Every single entry that follows is to be retyped exactly.

──────

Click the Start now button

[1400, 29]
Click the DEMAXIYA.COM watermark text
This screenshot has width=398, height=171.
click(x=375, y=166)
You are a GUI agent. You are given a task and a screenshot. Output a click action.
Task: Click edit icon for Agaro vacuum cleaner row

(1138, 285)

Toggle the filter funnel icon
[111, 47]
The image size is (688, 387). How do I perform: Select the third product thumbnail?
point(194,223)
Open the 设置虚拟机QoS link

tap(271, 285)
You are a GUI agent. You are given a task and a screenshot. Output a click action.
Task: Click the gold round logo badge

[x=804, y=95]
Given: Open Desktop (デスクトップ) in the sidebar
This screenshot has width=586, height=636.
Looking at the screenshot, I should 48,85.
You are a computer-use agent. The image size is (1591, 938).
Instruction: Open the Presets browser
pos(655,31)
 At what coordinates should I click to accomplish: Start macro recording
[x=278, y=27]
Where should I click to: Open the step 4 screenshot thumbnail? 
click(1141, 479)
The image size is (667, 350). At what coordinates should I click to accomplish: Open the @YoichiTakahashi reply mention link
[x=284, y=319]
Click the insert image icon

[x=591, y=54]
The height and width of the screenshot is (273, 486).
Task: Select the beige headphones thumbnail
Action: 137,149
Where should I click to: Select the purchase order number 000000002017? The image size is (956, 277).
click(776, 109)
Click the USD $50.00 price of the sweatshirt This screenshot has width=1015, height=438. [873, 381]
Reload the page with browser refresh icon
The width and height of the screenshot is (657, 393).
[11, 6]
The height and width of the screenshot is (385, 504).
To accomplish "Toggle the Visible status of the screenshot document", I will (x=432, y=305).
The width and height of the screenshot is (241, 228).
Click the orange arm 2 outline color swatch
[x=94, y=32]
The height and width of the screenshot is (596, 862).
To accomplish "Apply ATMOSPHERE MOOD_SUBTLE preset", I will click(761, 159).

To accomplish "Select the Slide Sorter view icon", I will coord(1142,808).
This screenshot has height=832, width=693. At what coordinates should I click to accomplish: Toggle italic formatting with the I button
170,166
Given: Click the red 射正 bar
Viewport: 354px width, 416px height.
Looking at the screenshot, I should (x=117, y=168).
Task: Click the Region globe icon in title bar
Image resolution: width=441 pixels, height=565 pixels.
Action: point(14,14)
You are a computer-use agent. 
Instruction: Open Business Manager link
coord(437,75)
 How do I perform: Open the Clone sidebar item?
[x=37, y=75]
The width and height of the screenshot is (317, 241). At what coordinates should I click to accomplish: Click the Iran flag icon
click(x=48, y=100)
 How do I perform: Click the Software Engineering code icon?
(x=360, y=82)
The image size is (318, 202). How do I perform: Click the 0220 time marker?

──────

ANSWER TO THE PROBLEM –
Click the Start now button

[1400, 29]
Click the DEMAXIYA.COM watermark text
This screenshot has width=398, height=171.
click(x=375, y=166)
You are a GUI agent. You are given a task and a screenshot. Output a click action.
Task: Click edit icon for Agaro vacuum cleaner row

(1138, 285)

Toggle the filter funnel icon
[111, 47]
The image size is (688, 387). How do I perform: Select the third product thumbnail?
point(194,223)
Open the 设置虚拟机QoS link

tap(271, 285)
You are a GUI agent. You are given a task and a screenshot. Output a click action.
Task: Click the gold round logo badge

[x=804, y=95]
Given: Open Desktop (デスクトップ) in the sidebar
This screenshot has width=586, height=636.
Looking at the screenshot, I should 48,85.
You are a computer-use agent. The image size is (1591, 938).
Instruction: Open the Presets browser
pos(655,31)
 At what coordinates should I click to accomplish: Start macro recording
[x=278, y=27]
Where should I click to: Open the step 4 screenshot thumbnail? 
click(1141, 479)
The image size is (667, 350). At what coordinates should I click to accomplish: Open the @YoichiTakahashi reply mention link
[x=284, y=319]
Click the insert image icon

[x=591, y=54]
The height and width of the screenshot is (273, 486).
Task: Select the beige headphones thumbnail
Action: 137,149
Where should I click to: Select the purchase order number 000000002017? The image size is (956, 277).
click(776, 109)
Click the USD $50.00 price of the sweatshirt This screenshot has width=1015, height=438. [873, 381]
Reload the page with browser refresh icon
The width and height of the screenshot is (657, 393).
[11, 6]
The height and width of the screenshot is (385, 504).
To accomplish "Toggle the Visible status of the screenshot document", I will (x=432, y=305).
The width and height of the screenshot is (241, 228).
Click the orange arm 2 outline color swatch
[x=94, y=32]
The height and width of the screenshot is (596, 862).
To accomplish "Apply ATMOSPHERE MOOD_SUBTLE preset", I will click(761, 159).

To accomplish "Select the Slide Sorter view icon", I will coord(1142,808).
This screenshot has height=832, width=693. At what coordinates should I click to accomplish: Toggle italic formatting with the I button
170,166
Given: Click the red 射正 bar
Viewport: 354px width, 416px height.
Looking at the screenshot, I should (x=117, y=168).
Task: Click the Region globe icon in title bar
Image resolution: width=441 pixels, height=565 pixels.
Action: point(14,14)
You are a computer-use agent. 
Instruction: Open Business Manager link
coord(437,75)
 How do I perform: Open the Clone sidebar item?
[x=37, y=75]
The width and height of the screenshot is (317, 241). At what coordinates should I click to accomplish: Click the Iran flag icon
click(x=48, y=100)
 How do I perform: Click the Software Engineering code icon?
(x=360, y=82)
The image size is (318, 202). How do I perform: Click the 0220 time marker?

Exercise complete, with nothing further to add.